* **TASK STATEMENT**
If a line in the data holds "resolution", copy that line out in full.

▬▬▬

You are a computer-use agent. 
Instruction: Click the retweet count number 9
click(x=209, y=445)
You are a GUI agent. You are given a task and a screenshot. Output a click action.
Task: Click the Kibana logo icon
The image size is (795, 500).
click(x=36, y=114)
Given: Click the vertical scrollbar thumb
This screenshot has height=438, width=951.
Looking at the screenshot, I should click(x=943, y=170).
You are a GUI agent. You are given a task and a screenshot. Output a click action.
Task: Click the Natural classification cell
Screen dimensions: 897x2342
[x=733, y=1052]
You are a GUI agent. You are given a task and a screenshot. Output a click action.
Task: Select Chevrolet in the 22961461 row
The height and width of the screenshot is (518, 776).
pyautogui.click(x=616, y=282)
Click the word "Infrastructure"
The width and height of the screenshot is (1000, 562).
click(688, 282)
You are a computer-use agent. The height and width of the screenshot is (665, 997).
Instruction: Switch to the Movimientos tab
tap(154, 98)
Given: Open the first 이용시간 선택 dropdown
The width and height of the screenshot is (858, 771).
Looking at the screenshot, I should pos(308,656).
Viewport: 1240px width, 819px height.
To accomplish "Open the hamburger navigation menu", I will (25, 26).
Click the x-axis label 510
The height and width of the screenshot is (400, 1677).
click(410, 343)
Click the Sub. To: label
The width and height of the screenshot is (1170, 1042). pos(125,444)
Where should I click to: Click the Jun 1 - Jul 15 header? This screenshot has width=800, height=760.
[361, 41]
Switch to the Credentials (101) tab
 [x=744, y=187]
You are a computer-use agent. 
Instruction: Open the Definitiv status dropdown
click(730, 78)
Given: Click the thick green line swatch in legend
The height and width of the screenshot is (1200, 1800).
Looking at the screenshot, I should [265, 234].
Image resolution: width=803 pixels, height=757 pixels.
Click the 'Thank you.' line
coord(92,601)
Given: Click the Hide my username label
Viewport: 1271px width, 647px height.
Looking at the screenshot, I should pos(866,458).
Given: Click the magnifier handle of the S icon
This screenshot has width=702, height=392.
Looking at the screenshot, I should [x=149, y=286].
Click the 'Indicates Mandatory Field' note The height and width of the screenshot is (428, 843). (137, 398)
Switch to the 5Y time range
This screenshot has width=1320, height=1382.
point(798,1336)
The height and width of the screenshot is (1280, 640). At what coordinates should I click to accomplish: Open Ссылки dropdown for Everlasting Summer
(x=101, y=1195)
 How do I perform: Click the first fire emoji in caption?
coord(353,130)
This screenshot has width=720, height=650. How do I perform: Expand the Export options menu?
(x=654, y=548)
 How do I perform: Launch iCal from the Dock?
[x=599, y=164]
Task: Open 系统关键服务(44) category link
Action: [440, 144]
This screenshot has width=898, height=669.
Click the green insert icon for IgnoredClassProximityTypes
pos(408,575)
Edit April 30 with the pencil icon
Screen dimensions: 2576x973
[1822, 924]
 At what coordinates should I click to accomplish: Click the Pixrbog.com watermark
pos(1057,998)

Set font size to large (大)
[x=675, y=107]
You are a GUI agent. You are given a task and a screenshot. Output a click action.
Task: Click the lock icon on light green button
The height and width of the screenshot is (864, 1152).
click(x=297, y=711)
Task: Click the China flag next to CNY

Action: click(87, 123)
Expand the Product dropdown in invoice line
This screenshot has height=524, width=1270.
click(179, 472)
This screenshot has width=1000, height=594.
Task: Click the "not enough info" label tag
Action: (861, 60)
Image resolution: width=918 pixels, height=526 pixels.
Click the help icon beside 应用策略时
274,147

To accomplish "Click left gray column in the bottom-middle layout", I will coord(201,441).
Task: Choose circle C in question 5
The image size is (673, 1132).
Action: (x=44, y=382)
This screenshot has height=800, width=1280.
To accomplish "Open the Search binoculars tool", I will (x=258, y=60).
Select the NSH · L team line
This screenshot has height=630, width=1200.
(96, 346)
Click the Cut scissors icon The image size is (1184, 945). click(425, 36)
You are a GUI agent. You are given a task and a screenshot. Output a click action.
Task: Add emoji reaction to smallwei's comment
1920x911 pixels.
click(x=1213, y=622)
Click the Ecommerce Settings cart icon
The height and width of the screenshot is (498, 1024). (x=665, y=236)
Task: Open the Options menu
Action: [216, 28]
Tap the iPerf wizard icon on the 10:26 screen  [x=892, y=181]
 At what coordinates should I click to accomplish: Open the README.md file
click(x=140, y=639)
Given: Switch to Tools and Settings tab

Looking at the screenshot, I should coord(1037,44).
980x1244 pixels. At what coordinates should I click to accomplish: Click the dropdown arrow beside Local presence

▬▬▬

* **WRITTEN REPLY**
Image resolution: width=803 pixels, height=757 pixels.
Image resolution: width=918 pixels, height=526 pixels.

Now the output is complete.